• WHAT IS EXPECTED:
Provide a verbatim copy of all the records below, leaving the images out.

• PROVIDED ENTRIES:
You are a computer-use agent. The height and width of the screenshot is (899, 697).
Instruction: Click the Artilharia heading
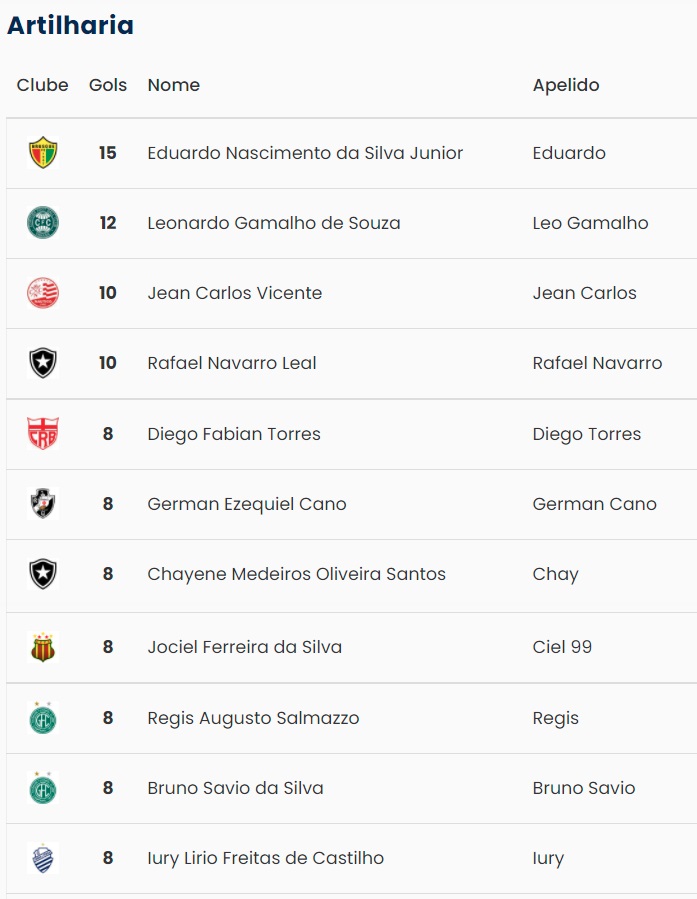pos(70,25)
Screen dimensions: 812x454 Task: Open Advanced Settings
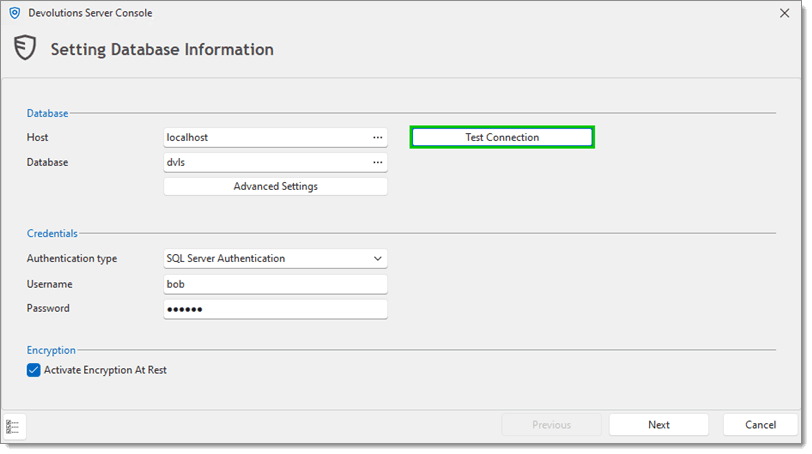275,186
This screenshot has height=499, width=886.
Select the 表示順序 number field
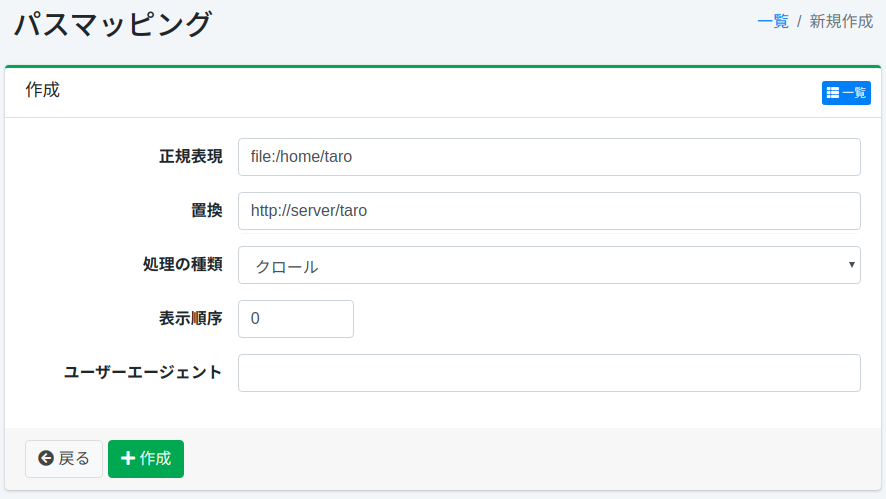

• EXERCISE ANSWER:
You are a computer-use agent. The height and width of the screenshot is (899, 697).
Instruction: Click the Artilharia heading
pos(70,25)
Screen dimensions: 812x454 Task: Open Advanced Settings
275,186
This screenshot has height=499, width=886.
Select the 表示順序 number field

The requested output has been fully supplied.